1693 – A charter was granted for the College of William and Mary in Williamsburg, VA.

1802 – Simon Willard patented the banjo clock.

1861 – The Confederate States of America was formed.

1861 – A Cheyenne delegation and some Arapaho leaders accepted a new settlement (Treaty of Fort Wise) with the U.S. Federal government. The deal ceded most of their land but secured a 600-square mile reservation and annuity payments.

1896 – The Western Conference was formed by representatives of Midwestern universities. The group changed its name to the Big 10 Conference.

1900 – In South Africa, British troops under Gen. Buller were beaten at Ladysmith. The British fled over the Tugela River.

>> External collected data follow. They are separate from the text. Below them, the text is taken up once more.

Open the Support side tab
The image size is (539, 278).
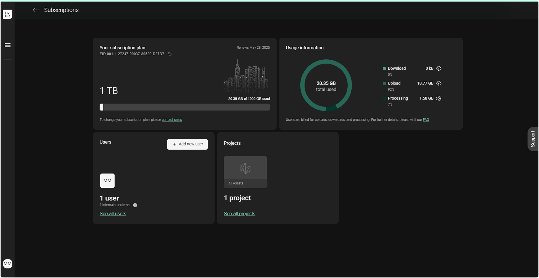point(533,139)
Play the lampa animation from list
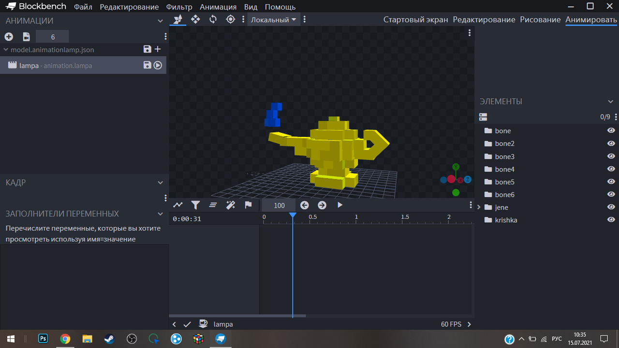Image resolution: width=619 pixels, height=348 pixels. click(x=158, y=65)
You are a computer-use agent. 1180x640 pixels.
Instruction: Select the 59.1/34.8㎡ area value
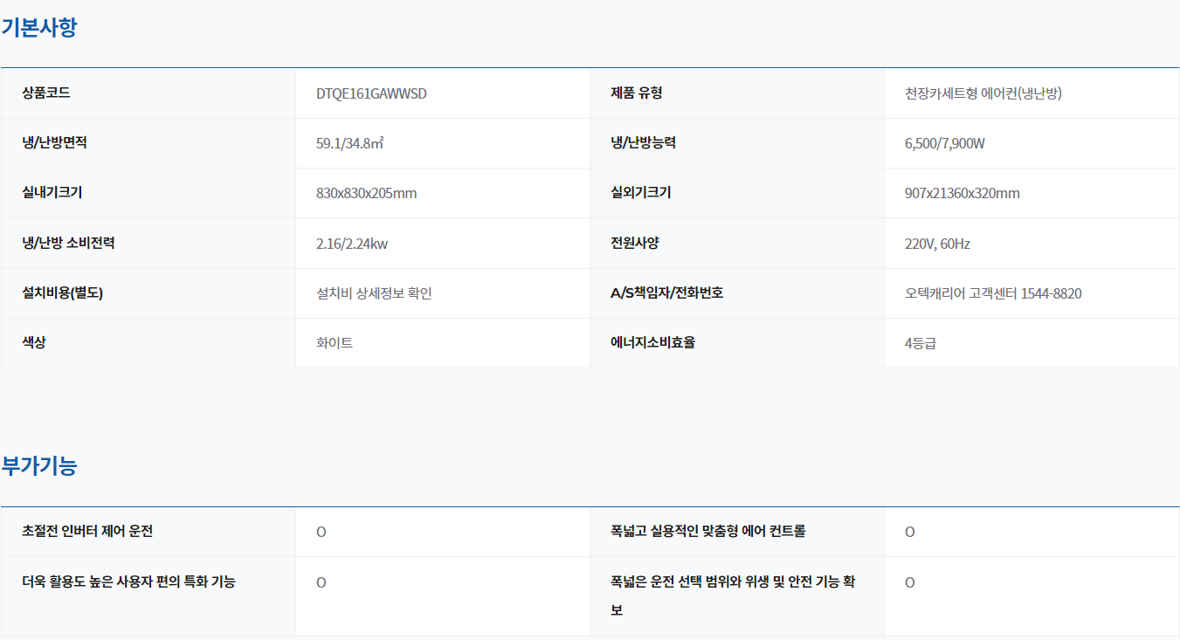click(x=350, y=143)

1904 – The Russo-Japanese War began with Japan attacking Russian forces in Manchuria.

1910 – William D. Boyce incorporated the Boy Scouts of America.

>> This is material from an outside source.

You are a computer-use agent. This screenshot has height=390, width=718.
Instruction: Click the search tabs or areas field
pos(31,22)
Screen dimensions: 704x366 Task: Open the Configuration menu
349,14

1918 – During World War I, “The Stars and Stripes” was published under orders from General John J. Pershing for the United States Army forces in France. It was published from February 8, 1918 to June 13, 1919.

1922 – The White House began using radio after U.S. President Harding had it installed.

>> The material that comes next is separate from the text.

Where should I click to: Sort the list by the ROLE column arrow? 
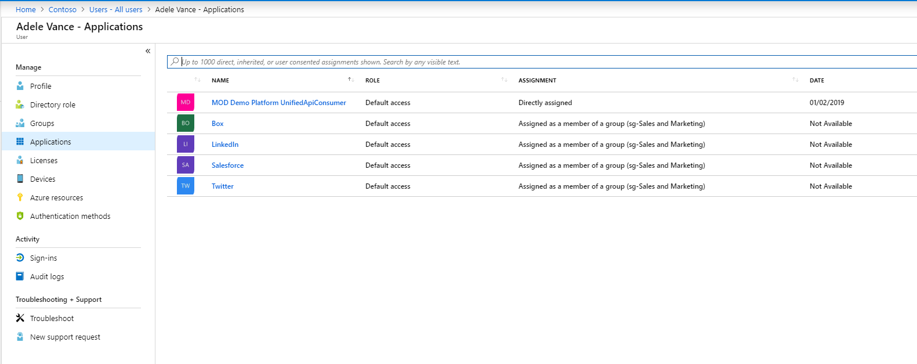(504, 80)
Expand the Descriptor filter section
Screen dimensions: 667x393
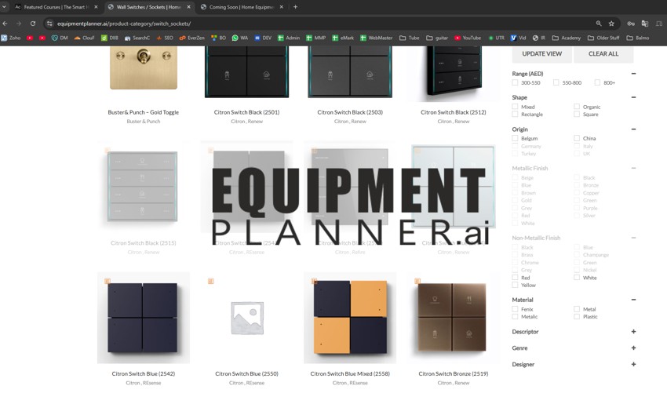click(633, 332)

1927 – The original version of “Getting Gertie’s Garter” opened at the Hippodrome Theatre in New York City.

1936 – The first National Football League draft was held. Jay Berwanger was the first to be selected. He went to the Philadelphia Eagles.

1952 – Queen Elizabeth II ascended to the British throne. Her father, George VI, had died on February 6.

1963 – The Kennedy administration prohibited travel to Cuba and made financial and commercial transactions with Cuba illegal for U.S. citizens.

1963 – Lamar Hunt, owner of the American Football League franchise in Dallas, TX, moved the operation to Kansas City. The new team was named the Chiefs.

1969 – The last issue of the “Saturday Evening Post” was published. It was revived in 1971 as a quarterly publication and later a 6 times a year.

1971 – The Nasdaq stock-market index debuted.

1973 – U.S. Senate leaders named seven members of a select committee to investigate the Watergate scandal.

1974 – The three-man crew of the Skylab space station returned to Earth after 84 days.

1978 – The U.S. Senate deliberations were broadcast on radio for the first time. The subject was the Panama Canal treaties.

1980 – U.S. President Jimmy Carter announced a plan to re-introduce draft registration.

1985 – “The Dukes of Hazzard” ended its 6-1/2 year run on CBS television.

1993 – General Motors sued NBC, alleging that “Dateline NBC” had rigged two car-truck crashes to show that some GM pickups were prone to fires after certain types of crashes. The suit was settled the following day by NBC.

2002 – The exhibit “Places of Their Own” opened at the National Museum of Women in the Arts. The works displayed were by Georgia O’Keeffe, Frida Kahlo and Emily Carr.